$APT Aptos Foundation Unveils Major Tokenomics Overhaul: Staking Cuts and Deflationary Shifts
The Aptos Foundation is looking to fundamentally reshape its economic landscape through a new governance proposal.
The suggested changes signal a pivot toward a more scarcity-driven model, targeting both the supply of APT tokens and the rewards distributed to network participants.
Key Proposed Adjustments
The proposal introduces three primary pillars designed to alter the token's long-term value proposition:
* Staking Reward Reduction: The Foundation suggests slashing the annual percentage rate (APR) for staking rewards by half, moving from the current 5.19% down to 2.6%.
* Aggressive Token Burning: Gas fees are slated for a 10x increase.
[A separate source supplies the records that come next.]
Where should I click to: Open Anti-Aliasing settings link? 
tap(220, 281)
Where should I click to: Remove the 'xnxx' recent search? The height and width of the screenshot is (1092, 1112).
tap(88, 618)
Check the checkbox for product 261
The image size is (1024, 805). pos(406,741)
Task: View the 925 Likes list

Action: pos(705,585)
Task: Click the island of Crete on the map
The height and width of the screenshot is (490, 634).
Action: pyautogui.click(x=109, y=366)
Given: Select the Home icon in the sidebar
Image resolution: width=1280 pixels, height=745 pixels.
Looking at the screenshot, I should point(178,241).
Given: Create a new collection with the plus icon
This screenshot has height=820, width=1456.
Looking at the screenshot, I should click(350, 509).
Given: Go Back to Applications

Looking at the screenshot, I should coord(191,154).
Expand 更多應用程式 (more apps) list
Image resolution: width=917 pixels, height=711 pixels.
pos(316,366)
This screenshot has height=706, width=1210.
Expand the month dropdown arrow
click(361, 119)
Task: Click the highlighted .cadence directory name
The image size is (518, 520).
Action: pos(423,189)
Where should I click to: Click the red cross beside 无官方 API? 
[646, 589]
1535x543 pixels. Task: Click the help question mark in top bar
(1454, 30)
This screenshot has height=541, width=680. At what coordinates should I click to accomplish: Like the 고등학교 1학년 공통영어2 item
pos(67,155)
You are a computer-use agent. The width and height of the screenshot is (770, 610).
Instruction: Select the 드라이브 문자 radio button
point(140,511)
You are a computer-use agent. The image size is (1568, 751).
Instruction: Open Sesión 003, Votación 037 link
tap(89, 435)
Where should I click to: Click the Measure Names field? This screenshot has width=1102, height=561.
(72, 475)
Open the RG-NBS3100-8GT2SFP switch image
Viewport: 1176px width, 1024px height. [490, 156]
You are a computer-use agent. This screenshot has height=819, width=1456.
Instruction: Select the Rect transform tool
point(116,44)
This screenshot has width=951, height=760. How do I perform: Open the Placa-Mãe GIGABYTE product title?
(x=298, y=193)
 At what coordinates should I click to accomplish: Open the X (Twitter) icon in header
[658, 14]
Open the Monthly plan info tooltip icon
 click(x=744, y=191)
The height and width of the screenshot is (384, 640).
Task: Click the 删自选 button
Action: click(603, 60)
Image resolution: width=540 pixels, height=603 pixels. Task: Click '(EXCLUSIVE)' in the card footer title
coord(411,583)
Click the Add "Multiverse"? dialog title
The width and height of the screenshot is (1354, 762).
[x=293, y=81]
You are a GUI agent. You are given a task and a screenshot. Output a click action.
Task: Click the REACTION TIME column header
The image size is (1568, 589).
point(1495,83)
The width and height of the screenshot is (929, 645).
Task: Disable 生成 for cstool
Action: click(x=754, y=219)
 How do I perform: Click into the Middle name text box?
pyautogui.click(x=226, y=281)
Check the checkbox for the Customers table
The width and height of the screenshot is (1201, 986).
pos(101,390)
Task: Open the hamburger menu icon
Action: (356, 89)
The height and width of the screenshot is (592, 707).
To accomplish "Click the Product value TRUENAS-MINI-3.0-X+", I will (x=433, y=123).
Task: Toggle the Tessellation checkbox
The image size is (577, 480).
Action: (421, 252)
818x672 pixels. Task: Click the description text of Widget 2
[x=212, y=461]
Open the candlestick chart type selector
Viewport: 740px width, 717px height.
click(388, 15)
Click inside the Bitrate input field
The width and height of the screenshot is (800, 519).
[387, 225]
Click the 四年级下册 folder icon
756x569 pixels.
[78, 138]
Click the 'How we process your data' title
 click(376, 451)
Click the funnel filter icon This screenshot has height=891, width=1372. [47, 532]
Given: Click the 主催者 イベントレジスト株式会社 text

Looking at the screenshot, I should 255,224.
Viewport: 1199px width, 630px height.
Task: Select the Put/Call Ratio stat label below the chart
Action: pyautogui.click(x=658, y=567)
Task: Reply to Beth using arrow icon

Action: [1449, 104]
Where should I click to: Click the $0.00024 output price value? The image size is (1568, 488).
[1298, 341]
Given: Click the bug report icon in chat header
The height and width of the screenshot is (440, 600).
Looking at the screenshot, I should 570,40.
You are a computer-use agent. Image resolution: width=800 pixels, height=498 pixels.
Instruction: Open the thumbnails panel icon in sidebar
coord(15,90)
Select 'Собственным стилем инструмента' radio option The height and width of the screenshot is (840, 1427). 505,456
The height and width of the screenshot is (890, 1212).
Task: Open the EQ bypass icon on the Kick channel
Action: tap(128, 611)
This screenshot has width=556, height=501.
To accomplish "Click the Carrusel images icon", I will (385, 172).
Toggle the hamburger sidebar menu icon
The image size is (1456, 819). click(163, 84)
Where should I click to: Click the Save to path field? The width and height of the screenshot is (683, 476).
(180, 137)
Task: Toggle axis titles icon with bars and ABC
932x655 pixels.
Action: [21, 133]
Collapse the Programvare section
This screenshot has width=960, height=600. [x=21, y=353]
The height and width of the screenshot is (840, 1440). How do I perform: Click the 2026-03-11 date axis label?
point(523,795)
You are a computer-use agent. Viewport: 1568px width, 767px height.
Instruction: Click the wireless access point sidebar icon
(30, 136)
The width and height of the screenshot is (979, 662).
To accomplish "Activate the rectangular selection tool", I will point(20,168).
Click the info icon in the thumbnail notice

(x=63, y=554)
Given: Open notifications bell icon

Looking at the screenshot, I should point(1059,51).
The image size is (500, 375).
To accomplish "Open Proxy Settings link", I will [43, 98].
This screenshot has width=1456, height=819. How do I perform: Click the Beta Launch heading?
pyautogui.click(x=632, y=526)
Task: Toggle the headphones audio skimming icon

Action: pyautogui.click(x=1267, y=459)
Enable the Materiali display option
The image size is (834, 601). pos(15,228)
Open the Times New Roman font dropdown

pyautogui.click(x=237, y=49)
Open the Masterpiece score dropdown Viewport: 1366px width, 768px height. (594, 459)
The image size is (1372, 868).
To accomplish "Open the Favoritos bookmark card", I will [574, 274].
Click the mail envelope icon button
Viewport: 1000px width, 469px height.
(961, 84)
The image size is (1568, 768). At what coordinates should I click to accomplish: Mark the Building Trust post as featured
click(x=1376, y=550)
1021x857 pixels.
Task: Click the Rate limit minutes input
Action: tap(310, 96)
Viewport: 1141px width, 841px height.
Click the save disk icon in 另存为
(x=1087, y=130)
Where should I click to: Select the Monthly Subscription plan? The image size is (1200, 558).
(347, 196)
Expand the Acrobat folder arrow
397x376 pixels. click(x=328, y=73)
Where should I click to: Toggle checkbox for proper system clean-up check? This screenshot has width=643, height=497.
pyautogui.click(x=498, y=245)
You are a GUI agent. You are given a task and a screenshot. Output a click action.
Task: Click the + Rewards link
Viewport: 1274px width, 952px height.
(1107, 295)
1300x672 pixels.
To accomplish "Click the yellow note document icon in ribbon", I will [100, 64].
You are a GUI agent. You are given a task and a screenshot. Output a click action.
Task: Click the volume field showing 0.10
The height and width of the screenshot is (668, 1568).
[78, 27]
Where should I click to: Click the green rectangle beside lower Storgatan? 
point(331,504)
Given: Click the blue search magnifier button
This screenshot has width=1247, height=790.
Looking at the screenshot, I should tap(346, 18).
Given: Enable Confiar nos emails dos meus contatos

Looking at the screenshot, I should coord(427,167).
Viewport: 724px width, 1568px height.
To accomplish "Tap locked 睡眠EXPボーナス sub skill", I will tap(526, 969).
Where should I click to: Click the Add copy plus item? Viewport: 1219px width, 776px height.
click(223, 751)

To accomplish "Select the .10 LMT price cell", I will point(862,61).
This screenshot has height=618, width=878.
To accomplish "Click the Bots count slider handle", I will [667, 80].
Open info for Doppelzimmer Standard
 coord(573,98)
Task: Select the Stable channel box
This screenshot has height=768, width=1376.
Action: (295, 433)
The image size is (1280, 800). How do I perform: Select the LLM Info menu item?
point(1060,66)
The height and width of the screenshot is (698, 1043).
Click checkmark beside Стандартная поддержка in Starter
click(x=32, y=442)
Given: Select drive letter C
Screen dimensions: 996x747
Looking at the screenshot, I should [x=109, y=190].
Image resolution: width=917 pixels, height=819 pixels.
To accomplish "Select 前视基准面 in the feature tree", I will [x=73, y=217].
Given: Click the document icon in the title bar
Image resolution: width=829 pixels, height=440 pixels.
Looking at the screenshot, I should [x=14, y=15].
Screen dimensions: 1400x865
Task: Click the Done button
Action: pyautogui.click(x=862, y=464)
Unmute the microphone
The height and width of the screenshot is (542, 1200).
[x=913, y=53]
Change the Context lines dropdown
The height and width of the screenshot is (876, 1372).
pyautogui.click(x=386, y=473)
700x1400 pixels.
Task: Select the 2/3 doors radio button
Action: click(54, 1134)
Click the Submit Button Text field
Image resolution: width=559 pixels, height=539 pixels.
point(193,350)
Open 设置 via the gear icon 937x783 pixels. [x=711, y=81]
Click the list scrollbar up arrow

Crucially, 100% of these fees—paid in APT—will be permanently removed from circulation (burned), creating significant deflationary pressure as network activity grows.
* Supply Hard Cap: For the first time, a protocol-level limit would be established, capping the total supply of APT at 2.1 billion tokens.
Why This Matters
If approved via the governance process, these updates would represent a departure from the initial inflationary design.
By combining a supply ceiling with increased burn rates and lower reward emissions, the Foundation appears to be prioritizing long-term asset scarcity over high-yield incentives for stakers.
Note: These changes are currently in the proposal stage and require community approval through the Aptos governance mechanism before implementation.